Statins Stave Off Death for Chronic Heart Failure Patients

OAKLAND, Calif., Nov. 1 -- Statins appear to be beneficial in reducing death and hospitalizations in heart failure patients, according to researchers here.

In chronic heart failure patients who started statin therapy, the drugs were associated with a reduction in the relative risk of death by 24% and hospitalization by 21% compared with those who did not take them, reported Alan S. Go, M.D., of Kaiser Permanente of Northern California, and colleagues, in the Nov. 1 issue of the Journal of the American Medical Association.

The role of statins in patients with heart failure has been unclear. Clinical trials of statins have largely excluded them, and some epidemiological studies have indicated that if heart failure patients have low levels of LDL cholesterol, they may be at a higher risk of adverse events. Also, there has been concern that statins could indirectly impair cardiac muscle and function and interact with medications such as digoxin.

Dr. Go and colleagues reported results of an observational study of 24,598 adults insured by Kaiser Permanente Northern California and diagnosed with heart failure. The study included only patients who had no prior statin use but were eligible for it on the basis of the National Cholesterol Education Program's Adult Treatment Panel III guidelines.

In an intent-to-treat analysis, the investigators found:

• Incident statin use was associated with a lower rate of death after adjustment for age and sex (14.5 versus 25.3 per 100 person-years, P<0.001),
• Patients who started statin therapy had a lower risk of all-cause mortality after adjustment for age and sex (hazard ratio 0.76, 95% confidence interval 0.72 to 0.80),
• Statin use reduced the rate of hospitalization for heart failure even after adjustment for age and sex (21.9 versus 31.1 per 100 person-years P<0.001), and
• The risk of hospitalization for heart failure was lower in patients who started statin therapy compared with those who did not (adjusted hazard ratio 0.79, 95% CI 0.74 to 0.85) even after adjustment for the propensity to take statins, cholesterol level, use of other cardiovascular medications, and other potential confounders.
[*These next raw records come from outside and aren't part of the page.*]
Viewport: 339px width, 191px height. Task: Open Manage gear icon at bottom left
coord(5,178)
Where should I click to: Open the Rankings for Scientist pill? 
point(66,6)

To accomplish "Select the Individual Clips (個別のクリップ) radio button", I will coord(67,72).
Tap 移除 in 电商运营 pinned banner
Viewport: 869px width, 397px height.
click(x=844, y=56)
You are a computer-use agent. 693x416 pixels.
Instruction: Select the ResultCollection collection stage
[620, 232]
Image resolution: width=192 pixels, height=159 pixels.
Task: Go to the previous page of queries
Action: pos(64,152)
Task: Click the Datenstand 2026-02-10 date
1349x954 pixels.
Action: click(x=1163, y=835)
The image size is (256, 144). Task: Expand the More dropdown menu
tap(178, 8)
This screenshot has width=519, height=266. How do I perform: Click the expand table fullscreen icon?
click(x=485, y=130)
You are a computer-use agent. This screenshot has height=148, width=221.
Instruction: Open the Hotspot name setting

A little more than half of the participants did begin statin therapy (12,648, 51.4%). Compared with those who did not initiate statin treatment, they were more likely to be younger, male, and have known cardiovascular disease, diabetes, and hypertension at baseline. Patients initiating statin therapy also had more pre- and post-study visits to a cardiologist and higher total cholesterol and LDL levels.

The investigators analyzed the Kaiser Permanente databases for statin use estimated from filled outpatient prescriptions. The researchers defined chronic heart failure as having one or more hospitalizations with a principal diagnosis of heart failure, two hospitalizations with a secondary diagnosis of heart failure and a related principal diagnosis, three or more hospitalizations with secondary diagnosis of heart failure, two or more outpatient diagnoses, three or more emergency department visit diagnoses, or two or more inpatient secondary diagnoses and one outpatient diagnosis.

Over the median 2.4 years of follow-up, 8,235 participants died. The study population was sociodemographically diverse and had equal access to healthcare.

Secondary analyses looking at timing and duration of exposure to statins "suggested even greater benefit," Dr. Go and colleagues said. The time-varying use findings were:

• There was an even lower adjusted risk of death while patients were taking statins compared with periods when they were not taking them (adjusted hazard ratio 0.64, 95% CI 0.60 to 0.68), and
• The risk of hospitalization for heart failure was likewise reduced during on-drug periods (0.75, 95% CI 0.70 to 0.79).

The lower risk of adverse outcomes was unaffected by whether patients had known coronary heart disease. The researchers reported:

• The risk of death was not significantly different for patients with compared to without coronary heart disease (time-varying statin use adjusted hazard ratio 0.66 versus 0.60), and
• The risk of hospitalization was similar between patients with and without coronary heart disease (time-varying statin use adjusted hazard ratio 0.73 versus 0.74).

The researchers said there may be benefits for patients with heart failure beyond just lipid lowering, such as reduced inflammatory factors and detrimental cytokines, improved endothelial function, and stabilized coronary plaque.

They cautioned that as an observational study, residual confounding and selection bias could not be completely excluded. They concluded that future randomized controlled trials involving clinical outcomes-particularly among patients with nonischemic heart failure not otherwise recommended to receive lipid lowering therapy-are needed to clarify the role of statins in heart failure.

The study was funded by a grant from Amgen. Some of the authors received research support from Amgen, Novartis and Wyeth.